When Annette Ott-Barnett, BIS ’18, enrolled at George Mason University in 2016, she was already well into an established career as a certified business event planner.
But she had recently completed her associate’s degree at Northern Virginia Community College and wanted to expand on one of her interests—sustainability—while also pursuing event management and enriching her career as a certified association executive.
She was able to achieve all three goals with one degree thanks to George Mason’s Bachelor of Individualized Study (BIS) program in the College of Humanities and Social Sciences.
“The BIS program provided all three opportunities at once and allowed me to design my own degree,” she said.
Ott-Barnett graduated with her BIS degree in 2018 with a concentration in sustainable business events management. Also walking across the commencement stage that spring was her husband, Roy Barnett, who earned his BIS degree with a concentration in global real estate finance, design, and development.
As BIS celebrates its 50th anniversary as a program at George Mason, the couple is an example of how the program meets non-traditional, adult learners where they are and gives them an opportunity to gear the degree toward their current careers or area of interest. Students create interdisciplinary concentrations to meet their own educational needs for professional advancement, career change, preparation for graduate school, and personal satisfaction.
“It's been a joy to watch BIS students graduate who truly enjoyed their college experiences and courses and go on to get the promotions and jobs they've always wanted,” said Integrative Studies Assistant Professor Janet Ha Poirot, who formerly served as associate director of the BIS program. “We've also heard back from students who fell in love with learning while in the BIS program and went on to get their graduate degrees.”
Founded in 1975, the George Mason BIS degree completion program offers generous transfer credit options and a distinctive educational opportunity to integrate other college-level learning, such as professional credentials and military experience, into university coursework credits.
Ott-Barnett and Barnett were both beneficiaries of this incentive. Ott-Barnett received extra credits for having served in the U.S. Army while Barnett had more than three decades of experience in real estate in land acquisition, planning, and development for Van Metre Companies.
“The program allowed me to consolidate all my prior education and career experiences into a global real estate finance, design, and development concentration and provided the opportunity to expand my knowledge base with multiple real estate development courses as well as research and technical writing courses,” Barnett said.

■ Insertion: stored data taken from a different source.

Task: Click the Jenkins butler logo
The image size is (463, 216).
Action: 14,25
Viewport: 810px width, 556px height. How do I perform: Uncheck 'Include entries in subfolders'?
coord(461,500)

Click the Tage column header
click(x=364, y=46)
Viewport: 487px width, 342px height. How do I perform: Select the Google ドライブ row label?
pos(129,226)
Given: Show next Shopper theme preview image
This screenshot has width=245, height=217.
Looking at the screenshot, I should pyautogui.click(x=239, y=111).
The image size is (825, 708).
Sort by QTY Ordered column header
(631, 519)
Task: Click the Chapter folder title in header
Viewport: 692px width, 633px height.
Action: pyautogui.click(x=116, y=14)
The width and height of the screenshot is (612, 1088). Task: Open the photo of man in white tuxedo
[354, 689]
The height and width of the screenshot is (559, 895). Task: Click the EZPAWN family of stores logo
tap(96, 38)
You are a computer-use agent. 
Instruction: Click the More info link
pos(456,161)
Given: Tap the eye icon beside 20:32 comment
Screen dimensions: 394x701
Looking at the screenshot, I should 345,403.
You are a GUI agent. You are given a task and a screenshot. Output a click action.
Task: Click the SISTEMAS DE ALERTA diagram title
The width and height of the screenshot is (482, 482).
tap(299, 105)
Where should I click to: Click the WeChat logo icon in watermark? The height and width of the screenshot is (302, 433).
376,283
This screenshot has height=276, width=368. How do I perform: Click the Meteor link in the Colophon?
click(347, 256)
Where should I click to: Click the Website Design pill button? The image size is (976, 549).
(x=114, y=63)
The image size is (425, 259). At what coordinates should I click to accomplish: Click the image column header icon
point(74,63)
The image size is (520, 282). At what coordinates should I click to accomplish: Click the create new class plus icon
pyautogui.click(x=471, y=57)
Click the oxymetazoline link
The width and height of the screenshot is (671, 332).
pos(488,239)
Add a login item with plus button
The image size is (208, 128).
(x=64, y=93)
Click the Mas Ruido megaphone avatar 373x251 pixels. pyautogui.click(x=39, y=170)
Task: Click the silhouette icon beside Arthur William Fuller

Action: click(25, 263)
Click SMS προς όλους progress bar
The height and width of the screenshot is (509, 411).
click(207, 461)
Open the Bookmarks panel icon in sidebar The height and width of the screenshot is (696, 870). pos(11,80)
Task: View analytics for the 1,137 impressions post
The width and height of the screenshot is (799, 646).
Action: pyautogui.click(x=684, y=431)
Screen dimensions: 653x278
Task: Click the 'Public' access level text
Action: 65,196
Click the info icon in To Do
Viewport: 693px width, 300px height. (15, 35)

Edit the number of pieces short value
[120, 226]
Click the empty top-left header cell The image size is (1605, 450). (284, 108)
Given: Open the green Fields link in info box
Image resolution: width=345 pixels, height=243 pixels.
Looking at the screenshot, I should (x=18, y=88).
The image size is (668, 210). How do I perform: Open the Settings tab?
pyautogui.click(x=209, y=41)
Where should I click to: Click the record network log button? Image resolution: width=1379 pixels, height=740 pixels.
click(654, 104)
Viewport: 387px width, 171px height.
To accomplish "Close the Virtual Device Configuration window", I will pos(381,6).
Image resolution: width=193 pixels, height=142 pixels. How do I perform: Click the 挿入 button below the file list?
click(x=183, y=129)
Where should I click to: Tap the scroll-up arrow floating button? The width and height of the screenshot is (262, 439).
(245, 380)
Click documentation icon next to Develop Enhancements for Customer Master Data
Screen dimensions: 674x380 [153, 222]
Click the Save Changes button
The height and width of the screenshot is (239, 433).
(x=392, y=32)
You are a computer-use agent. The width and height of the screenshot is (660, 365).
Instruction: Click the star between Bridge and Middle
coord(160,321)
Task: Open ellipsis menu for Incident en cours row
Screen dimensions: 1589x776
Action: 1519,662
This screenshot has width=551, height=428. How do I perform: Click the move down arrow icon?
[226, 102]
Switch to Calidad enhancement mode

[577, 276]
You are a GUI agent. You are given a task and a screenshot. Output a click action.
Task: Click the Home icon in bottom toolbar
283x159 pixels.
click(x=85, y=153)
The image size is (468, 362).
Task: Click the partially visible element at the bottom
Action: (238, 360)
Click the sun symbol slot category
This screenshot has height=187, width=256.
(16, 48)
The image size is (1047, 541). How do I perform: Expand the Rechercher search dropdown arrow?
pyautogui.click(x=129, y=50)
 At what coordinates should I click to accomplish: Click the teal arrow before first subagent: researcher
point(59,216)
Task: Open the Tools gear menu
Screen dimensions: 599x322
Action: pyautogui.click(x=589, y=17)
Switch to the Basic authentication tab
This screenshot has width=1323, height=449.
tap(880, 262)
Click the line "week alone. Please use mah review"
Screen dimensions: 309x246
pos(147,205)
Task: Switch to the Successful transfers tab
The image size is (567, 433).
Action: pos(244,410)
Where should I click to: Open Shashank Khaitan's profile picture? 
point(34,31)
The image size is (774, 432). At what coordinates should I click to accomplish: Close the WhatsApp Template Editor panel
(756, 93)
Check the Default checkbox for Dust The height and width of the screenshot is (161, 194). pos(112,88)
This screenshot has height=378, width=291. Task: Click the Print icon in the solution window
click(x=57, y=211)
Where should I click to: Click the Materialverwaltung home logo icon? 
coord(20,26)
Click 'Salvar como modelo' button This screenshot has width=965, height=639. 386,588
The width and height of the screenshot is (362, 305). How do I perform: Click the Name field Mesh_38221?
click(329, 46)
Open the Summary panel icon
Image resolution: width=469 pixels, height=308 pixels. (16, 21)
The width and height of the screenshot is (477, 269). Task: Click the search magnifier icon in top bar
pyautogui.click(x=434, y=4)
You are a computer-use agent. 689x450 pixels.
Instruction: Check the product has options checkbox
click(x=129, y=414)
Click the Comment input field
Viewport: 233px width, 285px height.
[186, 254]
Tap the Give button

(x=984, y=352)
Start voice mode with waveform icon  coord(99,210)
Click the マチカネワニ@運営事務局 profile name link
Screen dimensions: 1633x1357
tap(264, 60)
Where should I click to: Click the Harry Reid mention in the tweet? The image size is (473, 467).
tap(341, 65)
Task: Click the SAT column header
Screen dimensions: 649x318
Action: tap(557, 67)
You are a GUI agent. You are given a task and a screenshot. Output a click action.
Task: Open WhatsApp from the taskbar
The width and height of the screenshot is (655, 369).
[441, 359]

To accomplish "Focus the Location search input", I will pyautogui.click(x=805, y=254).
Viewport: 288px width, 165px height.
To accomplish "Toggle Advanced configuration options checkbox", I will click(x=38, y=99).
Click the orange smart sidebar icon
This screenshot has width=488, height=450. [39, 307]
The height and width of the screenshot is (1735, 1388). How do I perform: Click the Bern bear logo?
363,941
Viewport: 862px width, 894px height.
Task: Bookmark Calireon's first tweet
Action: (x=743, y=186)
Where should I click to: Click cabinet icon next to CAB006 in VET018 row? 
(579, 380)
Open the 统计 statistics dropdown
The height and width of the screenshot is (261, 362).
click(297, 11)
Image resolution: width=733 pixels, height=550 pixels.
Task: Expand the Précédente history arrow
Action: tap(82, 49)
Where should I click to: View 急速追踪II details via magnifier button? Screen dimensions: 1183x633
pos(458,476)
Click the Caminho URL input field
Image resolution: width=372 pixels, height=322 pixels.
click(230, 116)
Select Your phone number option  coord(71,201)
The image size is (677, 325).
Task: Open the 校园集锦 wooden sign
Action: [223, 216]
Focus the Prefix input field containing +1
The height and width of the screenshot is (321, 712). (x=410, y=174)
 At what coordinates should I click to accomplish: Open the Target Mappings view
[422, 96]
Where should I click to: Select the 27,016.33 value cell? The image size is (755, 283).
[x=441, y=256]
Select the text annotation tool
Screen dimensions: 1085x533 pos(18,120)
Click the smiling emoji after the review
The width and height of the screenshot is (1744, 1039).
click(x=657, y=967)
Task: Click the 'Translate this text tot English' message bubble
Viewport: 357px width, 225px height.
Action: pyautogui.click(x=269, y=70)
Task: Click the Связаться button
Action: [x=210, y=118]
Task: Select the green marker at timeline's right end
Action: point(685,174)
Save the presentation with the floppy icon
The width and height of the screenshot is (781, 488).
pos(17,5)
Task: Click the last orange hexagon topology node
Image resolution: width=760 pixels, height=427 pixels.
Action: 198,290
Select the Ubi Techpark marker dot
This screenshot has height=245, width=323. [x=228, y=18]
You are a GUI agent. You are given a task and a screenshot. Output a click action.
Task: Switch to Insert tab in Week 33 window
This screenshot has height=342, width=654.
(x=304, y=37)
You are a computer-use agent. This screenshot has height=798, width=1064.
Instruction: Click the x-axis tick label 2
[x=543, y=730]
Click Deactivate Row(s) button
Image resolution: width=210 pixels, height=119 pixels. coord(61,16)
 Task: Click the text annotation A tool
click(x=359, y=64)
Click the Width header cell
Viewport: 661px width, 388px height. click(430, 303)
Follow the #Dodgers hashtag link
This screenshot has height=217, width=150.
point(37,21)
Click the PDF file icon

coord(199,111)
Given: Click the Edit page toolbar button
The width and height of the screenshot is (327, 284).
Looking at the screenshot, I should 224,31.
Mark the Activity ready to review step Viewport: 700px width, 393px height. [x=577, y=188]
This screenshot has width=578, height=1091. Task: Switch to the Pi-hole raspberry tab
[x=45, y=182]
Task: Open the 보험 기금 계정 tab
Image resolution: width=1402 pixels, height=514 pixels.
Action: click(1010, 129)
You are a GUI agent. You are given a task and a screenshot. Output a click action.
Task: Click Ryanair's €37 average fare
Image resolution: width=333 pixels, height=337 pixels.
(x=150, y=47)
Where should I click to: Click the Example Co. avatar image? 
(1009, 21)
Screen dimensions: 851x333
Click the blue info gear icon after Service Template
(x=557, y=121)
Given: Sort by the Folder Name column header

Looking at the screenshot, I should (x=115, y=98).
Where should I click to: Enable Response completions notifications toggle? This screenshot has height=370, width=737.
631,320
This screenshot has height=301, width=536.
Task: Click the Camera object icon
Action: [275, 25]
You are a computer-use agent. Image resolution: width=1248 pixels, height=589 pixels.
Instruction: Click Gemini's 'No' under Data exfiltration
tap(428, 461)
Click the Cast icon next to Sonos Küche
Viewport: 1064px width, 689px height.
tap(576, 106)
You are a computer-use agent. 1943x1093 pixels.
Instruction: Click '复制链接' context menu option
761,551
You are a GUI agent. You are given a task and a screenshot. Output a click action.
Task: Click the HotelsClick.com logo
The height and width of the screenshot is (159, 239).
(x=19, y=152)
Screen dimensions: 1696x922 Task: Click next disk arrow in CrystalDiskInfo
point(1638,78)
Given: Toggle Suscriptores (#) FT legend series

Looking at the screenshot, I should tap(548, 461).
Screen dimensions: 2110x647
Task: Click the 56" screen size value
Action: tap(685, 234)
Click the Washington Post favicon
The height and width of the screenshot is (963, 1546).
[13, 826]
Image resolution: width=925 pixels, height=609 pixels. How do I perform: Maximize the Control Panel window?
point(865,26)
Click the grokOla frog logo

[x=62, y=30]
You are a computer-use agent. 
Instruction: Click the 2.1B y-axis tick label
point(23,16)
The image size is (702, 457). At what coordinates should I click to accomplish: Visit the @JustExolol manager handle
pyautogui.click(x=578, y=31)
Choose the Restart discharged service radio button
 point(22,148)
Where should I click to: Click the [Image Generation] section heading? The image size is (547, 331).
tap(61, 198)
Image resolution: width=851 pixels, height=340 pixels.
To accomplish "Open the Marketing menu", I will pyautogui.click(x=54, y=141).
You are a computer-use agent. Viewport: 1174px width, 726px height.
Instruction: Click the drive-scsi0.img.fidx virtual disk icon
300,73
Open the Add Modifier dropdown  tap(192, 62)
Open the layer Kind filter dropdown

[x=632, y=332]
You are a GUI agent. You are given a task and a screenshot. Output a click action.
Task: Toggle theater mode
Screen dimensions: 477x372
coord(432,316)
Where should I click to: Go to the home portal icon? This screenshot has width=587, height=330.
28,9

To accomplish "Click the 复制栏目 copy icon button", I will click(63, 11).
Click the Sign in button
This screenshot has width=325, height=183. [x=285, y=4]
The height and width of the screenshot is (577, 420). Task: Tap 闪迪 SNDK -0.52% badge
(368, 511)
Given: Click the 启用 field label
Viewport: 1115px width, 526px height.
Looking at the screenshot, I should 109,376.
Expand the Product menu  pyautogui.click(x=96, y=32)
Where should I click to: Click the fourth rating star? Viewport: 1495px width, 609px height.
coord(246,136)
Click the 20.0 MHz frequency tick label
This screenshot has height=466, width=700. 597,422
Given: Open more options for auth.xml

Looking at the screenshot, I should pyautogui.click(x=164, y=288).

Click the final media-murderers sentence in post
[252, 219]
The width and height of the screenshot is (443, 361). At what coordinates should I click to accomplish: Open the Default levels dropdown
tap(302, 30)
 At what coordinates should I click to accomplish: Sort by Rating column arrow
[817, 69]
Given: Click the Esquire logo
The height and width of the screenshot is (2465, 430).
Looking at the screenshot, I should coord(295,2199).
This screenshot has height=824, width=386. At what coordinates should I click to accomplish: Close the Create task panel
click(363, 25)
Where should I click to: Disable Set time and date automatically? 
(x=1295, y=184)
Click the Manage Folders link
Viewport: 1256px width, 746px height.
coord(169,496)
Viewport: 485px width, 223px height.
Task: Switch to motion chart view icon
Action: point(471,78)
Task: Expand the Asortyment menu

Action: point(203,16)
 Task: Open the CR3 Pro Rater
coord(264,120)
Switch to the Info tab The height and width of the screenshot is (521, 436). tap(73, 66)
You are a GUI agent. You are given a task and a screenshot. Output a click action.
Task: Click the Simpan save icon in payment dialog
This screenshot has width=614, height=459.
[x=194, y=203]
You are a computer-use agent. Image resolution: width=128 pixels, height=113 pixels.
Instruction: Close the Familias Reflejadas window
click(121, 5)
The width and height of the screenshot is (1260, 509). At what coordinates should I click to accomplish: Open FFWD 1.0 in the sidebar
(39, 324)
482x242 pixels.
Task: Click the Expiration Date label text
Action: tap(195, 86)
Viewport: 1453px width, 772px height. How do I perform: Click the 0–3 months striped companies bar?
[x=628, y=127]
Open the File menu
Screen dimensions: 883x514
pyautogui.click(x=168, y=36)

For Ott-Barnett, she was uncertain of which concentration she wanted to pursue when she entered the program. She knew she wanted to incorporate her skillsets of association and events management. As she delved into her studies and pulled from her own experiences in events management, she began to focus more on sustainability.
"I discovered the impact events were having on the community and environment,” she said. “It was not until my capstone that I discovered my love for sustainability, preparing a website for the events community and surveying them on issues impacting the sector.”
Since graduating from George Mason, the couple has pursued further education—traveling halfway around the world to Australia.
Both received master’s degrees from the University of Technology Sydney and, after coming back to the United States post-pandemic, they’ve returned to Sydney. Ott-Barnett is a professional doctorate student at Torrens University Australia, finishing her thesis on food waste at business events. She hopes to complete her doctorate in 2026 and is currently contributing to several scholarly articles on sustainability, most recently submitting a study on event planners’ role and responsibility in food waste reduction.
“Food waste is a complex issue with widespread impact,” Ott-Barnett said. “It affects the entire food chain, with consumers, the hospitality and tourism sectors, and events often playing a part.”
Barnett still works for Van Metre and also teaches several classes virtually for George Mason and Shippensburg University. At George Mason he has taught real estate classes through the Costello College of Business, including REAL 625: Financial Analysis and Valuation and principles of real estate and real estate, finance, investment and appraisal analysis for the U.S. Army real estate housing and financial certificate program.
When not studying, working, or teaching, the proud grandparents travel around the world, having visited 85 countries and all seven continents.
“BIS is the perfect program for the busy adult learner,” Ha Poirot said. “It rewards mature students who are able to take ownership of their education since they get to choose which courses to take. They craft their own interdisciplinary concentration, customize their individualized degrees and write research based on their own career or academic goals and interests.”